═══ RECORD EXTRACTS
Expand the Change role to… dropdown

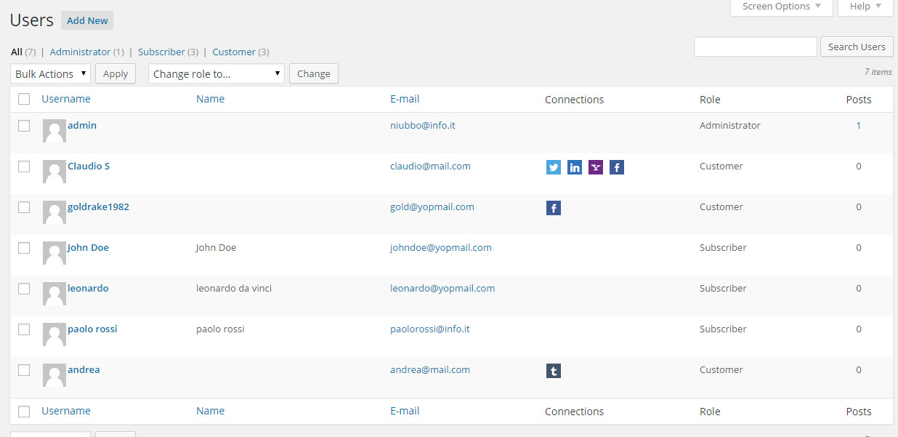216,73
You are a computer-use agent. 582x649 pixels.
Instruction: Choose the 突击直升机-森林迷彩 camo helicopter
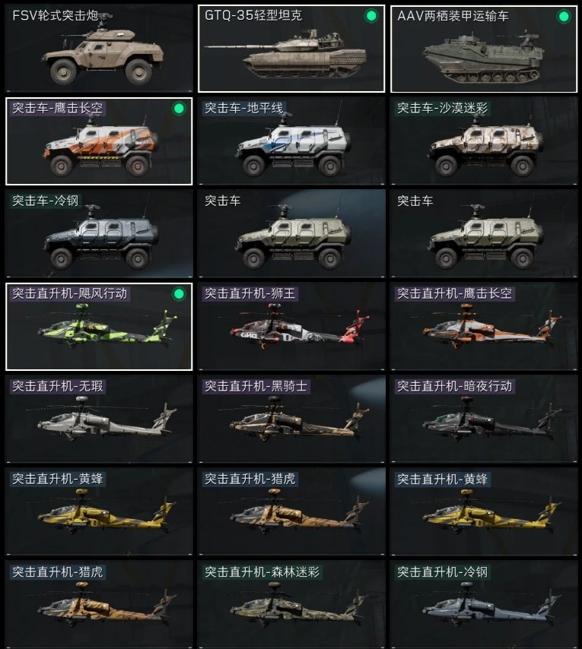[291, 605]
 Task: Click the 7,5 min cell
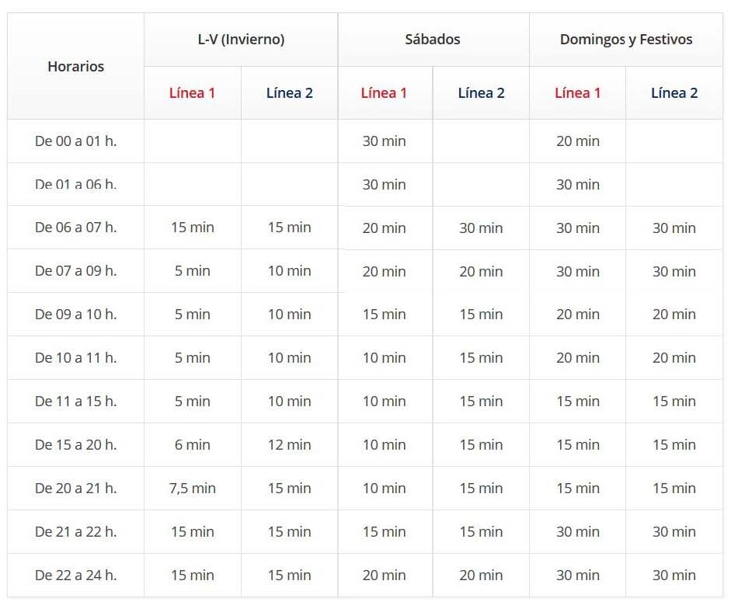(192, 489)
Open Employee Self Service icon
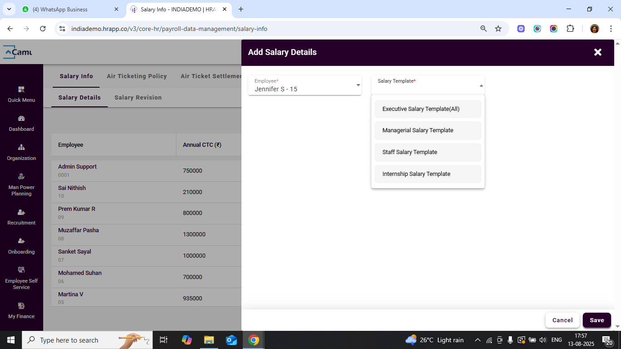 click(21, 270)

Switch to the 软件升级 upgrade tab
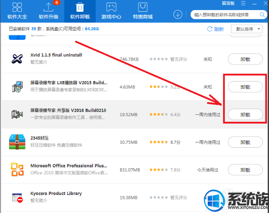(x=48, y=11)
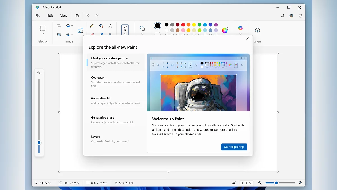
Task: Select the Fill bucket tool
Action: [101, 26]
══════
THE TASK: Above are the records; copy every one of them exactly and omit the images.

ANSWER FOR THE TASK:
Expand the Change role to… dropdown

216,73
You are a computer-use agent. 582x649 pixels.
Instruction: Choose the 突击直升机-森林迷彩 camo helicopter
[291, 605]
 Task: Click the 7,5 min cell
(192, 489)
Open Employee Self Service icon
 click(21, 270)

Switch to the 软件升级 upgrade tab
(x=48, y=11)
Task: Select the Fill bucket tool
Action: [101, 26]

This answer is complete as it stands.